Who are we to propose what is best?

Who are we to propose what is best for Afghans or others? Our Constitution has given us a bad government. Do you need proof?
Wars every few years.
Enormous foreign debt.
Federal budget deficits that grow each year.
Financial institutions that commit fraud, speculate wildly
and refuse to be regulated.
Consumers whose wages do not keep pace with productivity
and live on short-term credit from month to month.
Citizens who die because we treat health-care as a profit-center.
Schools whose students cannot compete with foreigners.
Elections with two parties and no real choice.
Media that do not expose candidates' views before election.
. . .
We do not govern ourselves but are governed by a wealth, corrupted,
corrupted corporate elite. We are not the ones to be instructing others.

Like most politicians, what Pres. Obama knows is politics. Otherwise, he is a shallow person, a person who had no basis for committing to war in Afghanistan, as he did as an Illinois senator. He did so, because he thought it would sound good. He did not have any basis for so doing and does not now. He will go back to Chicago in 2013 as did LBJ to Texas.

 

ITONLYSTANDSTOREASON

9:14 PM ET

December 12, 2009

Hedging Bets is not Giving Up

"Based on Obama's and Gates's remarks it appears that the U.S. government is giving up on the goal of building a strong central government in Kabul"

That's a mighty powerful set of tea leaves you're reading there - or is this insight from a fresh-killed calf's liver?

Read the COIN field manual, read McChrystal's confidential report. The strategy is predicated on the existence of an alternative to the insurgents, which they immagine as a legitimate central government capable of delivering services to the population. Do you see one of those sitting around in Afghanistan waiting for our call? No?

Then we have to work with the materials available, which are to be found in the patchwork as cited.

This doesn't mean you've given up the goal - but you've hedged your bet and found an interim solution that gives more time to work toward the ultimate goal.

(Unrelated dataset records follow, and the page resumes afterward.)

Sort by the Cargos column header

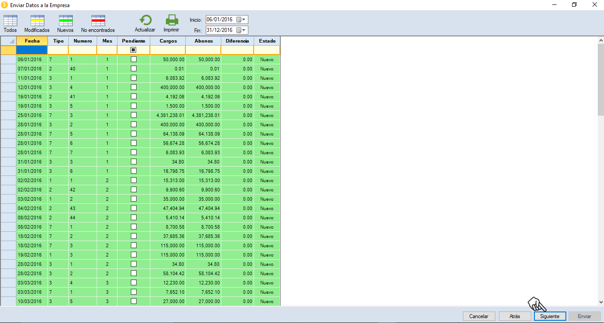coord(168,41)
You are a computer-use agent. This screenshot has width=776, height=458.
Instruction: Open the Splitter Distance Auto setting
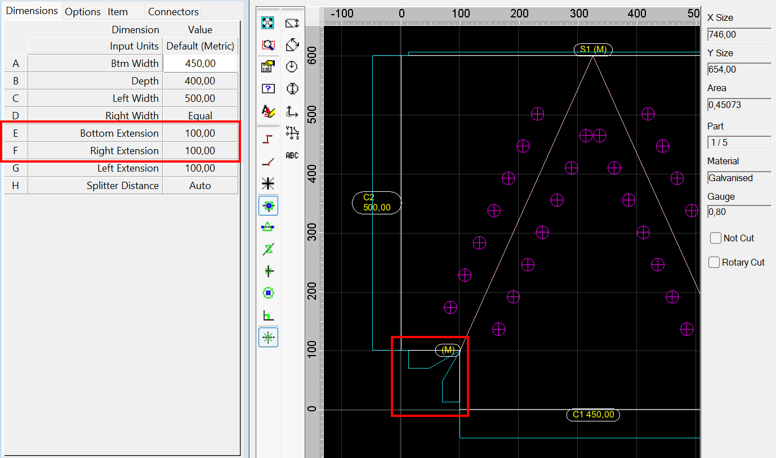(200, 185)
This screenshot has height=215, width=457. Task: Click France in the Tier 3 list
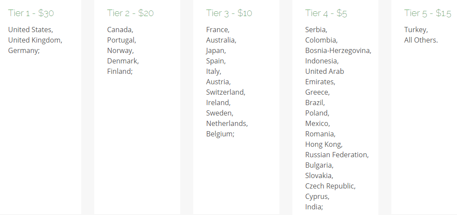tap(218, 30)
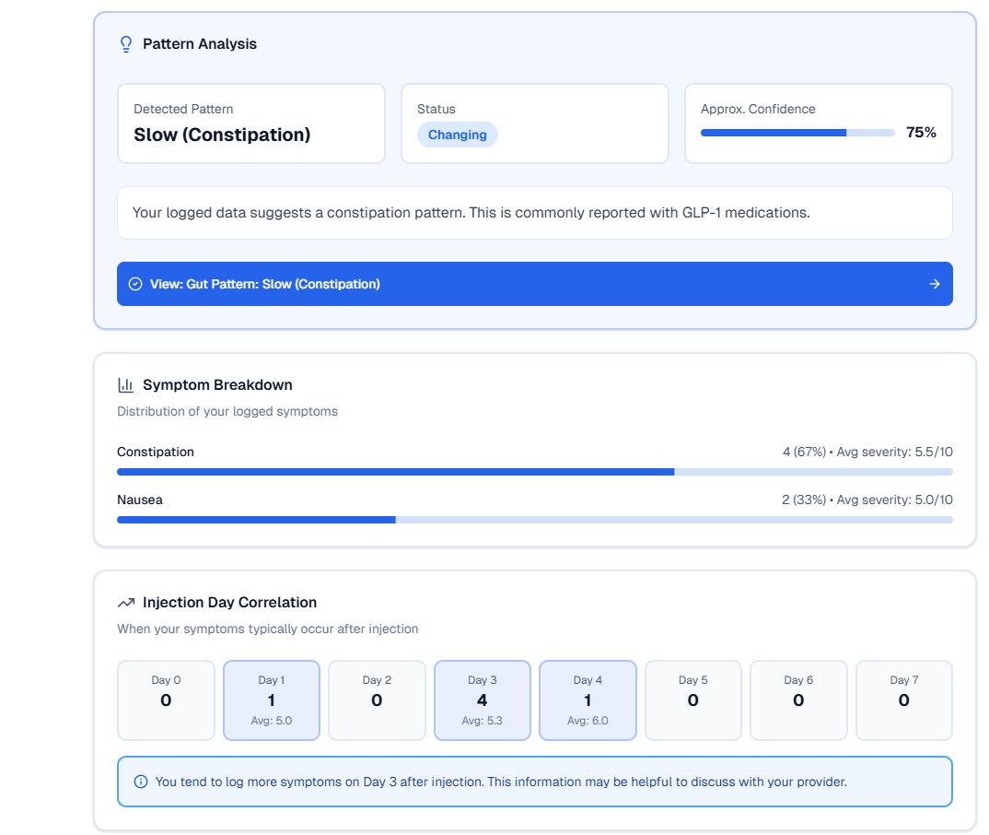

So this buys time for us and for Karzai. At the same time, alternative dispersed centers of power prevent the national government from attaining a monopoly, and increase pressure to deliver the goods if the national government want to maintain whatever influence it has. How it will work out depends a lot on how its presented and how it is managed - it's no cake walk. It's simply the best of several bad alternatives.

What is revealing in reading press commentary is who understands what Obama presented and who gets only a part of the picture and therefore gets it wrong. We have here a multi-facetted situation requiring complex solutions. Some get that - others try to collapse it into either/or alternatives. Either we're supporting Karzai or we're abandoning him. Either we are committed to success, which means heavy fighting for unlimited years, or we're looking to cover our tracks as we exit. Either Obama supports the generals without question or he is weak/ a traitor.

It's not easy to convey complex concepts to simple minds. Obama needs to work on it.